_Activity_
Output, verbatim, the stretch of the records from the first line through the line containing "I want to click on right-tick-label: 10%, so".

Collected data
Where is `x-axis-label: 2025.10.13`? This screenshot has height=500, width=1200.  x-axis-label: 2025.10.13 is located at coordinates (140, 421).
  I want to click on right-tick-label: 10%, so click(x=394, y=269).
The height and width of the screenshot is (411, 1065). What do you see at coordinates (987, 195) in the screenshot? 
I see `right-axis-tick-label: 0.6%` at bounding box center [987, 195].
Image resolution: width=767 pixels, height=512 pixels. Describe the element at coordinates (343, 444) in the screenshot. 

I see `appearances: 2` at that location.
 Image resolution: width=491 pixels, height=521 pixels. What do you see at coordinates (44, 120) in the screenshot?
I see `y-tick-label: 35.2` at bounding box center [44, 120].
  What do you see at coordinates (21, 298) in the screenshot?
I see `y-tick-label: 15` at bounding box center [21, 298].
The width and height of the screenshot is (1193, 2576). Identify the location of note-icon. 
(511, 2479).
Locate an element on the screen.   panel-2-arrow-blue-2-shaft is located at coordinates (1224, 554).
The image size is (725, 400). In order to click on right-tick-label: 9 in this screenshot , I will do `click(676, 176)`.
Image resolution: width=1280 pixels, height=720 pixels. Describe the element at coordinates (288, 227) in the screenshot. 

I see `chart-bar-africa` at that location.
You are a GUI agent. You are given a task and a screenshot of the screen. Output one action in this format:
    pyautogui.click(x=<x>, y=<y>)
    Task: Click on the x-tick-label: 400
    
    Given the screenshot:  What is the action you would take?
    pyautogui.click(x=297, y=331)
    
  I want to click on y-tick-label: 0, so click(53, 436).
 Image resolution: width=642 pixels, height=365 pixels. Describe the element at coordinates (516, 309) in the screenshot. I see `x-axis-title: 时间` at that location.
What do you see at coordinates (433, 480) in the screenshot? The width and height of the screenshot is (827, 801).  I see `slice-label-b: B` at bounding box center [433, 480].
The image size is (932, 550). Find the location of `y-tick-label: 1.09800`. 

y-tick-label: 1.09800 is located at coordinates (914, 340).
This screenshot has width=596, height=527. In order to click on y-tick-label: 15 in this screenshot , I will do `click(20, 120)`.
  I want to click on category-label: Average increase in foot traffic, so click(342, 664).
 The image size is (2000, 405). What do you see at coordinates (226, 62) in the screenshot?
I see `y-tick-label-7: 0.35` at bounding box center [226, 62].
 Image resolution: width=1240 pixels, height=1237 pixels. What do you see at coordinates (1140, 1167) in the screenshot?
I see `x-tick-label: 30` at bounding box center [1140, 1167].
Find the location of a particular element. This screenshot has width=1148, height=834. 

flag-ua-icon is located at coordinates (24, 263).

_The completed task_
Where is `x-axis-label: 2025.10.13`? This screenshot has height=500, width=1200.  x-axis-label: 2025.10.13 is located at coordinates (140, 421).
  I want to click on right-tick-label: 10%, so click(x=394, y=269).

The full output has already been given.